> TASK OBJECTIVE: Pull every line containing "click" from the entries.

⁂

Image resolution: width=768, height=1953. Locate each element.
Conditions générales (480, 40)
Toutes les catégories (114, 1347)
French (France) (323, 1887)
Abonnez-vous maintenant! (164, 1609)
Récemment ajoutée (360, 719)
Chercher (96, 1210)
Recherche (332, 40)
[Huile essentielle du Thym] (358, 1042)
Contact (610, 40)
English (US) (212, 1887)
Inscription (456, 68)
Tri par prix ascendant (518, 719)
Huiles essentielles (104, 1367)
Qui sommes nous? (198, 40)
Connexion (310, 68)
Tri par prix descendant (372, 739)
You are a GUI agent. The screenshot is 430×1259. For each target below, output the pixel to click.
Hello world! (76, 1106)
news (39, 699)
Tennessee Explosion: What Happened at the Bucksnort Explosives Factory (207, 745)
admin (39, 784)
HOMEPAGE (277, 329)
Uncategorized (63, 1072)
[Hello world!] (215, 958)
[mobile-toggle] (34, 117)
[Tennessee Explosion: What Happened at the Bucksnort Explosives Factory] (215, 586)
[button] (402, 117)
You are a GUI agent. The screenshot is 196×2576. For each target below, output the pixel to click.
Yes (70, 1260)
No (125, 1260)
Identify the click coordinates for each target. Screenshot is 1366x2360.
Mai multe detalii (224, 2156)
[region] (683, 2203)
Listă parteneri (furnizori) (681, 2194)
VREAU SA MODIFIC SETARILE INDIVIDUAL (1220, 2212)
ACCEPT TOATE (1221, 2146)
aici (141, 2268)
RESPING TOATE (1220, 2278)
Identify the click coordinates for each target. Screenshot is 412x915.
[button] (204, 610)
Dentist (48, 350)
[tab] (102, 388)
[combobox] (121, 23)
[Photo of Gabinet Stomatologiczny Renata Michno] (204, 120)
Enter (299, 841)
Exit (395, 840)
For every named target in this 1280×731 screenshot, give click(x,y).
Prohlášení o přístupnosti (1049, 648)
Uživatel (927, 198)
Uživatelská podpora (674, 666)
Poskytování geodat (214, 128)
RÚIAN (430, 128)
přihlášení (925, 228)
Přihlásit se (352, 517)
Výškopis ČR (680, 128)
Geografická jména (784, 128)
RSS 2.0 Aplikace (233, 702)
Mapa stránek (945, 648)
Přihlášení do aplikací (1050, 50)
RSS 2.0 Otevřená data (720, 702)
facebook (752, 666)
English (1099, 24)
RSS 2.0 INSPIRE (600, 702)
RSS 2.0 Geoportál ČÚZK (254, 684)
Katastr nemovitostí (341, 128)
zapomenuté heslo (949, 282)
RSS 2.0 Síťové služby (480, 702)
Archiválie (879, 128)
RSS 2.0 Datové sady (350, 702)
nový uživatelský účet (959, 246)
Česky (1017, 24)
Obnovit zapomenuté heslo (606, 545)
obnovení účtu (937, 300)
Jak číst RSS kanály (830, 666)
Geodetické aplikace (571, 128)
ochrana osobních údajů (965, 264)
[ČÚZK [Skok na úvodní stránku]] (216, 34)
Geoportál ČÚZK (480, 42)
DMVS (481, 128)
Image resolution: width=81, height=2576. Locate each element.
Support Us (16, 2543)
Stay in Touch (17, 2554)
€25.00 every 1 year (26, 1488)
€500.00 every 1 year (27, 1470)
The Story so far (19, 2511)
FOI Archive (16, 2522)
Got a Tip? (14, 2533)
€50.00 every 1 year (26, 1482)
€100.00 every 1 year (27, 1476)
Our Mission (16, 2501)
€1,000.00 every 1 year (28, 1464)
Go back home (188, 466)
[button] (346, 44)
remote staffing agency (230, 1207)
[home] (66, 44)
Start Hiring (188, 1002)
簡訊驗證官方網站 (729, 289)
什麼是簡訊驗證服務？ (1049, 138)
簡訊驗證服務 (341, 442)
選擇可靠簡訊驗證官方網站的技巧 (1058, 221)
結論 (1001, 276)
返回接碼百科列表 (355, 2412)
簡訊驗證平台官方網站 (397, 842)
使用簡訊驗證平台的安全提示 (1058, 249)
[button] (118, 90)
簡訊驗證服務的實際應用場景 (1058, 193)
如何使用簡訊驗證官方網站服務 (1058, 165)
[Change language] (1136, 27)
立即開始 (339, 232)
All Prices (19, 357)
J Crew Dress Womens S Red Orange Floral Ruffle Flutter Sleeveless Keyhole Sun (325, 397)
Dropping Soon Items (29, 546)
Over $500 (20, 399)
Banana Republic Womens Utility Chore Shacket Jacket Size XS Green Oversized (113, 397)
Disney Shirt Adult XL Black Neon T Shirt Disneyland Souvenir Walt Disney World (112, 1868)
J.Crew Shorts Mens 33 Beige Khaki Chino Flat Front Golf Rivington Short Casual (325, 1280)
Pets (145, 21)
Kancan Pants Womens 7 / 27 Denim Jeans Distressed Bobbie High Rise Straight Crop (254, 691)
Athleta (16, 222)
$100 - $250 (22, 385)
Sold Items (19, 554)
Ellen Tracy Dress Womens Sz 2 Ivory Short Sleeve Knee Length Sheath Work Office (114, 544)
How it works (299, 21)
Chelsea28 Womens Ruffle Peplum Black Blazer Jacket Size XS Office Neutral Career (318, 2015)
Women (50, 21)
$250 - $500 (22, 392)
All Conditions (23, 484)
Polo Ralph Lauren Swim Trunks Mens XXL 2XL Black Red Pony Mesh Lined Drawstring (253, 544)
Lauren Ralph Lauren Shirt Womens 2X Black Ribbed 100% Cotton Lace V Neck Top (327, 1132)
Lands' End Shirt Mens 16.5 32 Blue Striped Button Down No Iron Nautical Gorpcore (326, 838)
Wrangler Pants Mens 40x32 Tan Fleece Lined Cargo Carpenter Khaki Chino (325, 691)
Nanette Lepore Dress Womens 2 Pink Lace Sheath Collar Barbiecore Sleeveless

⁂

> EXERCISE ANSWER:
You are a GUI agent. The screenshot is 430×1259. For each target below, output the pixel to click.
You are a GUI agent. The screenshot is 196×2576. For each target below, output the pixel to click.
Identify the click coordinates for each target. Screenshot is 1366x2360.
Identify the click coordinates for each target. Screenshot is 412x915.
For every named target in this 1280×731 screenshot, give click(x,y).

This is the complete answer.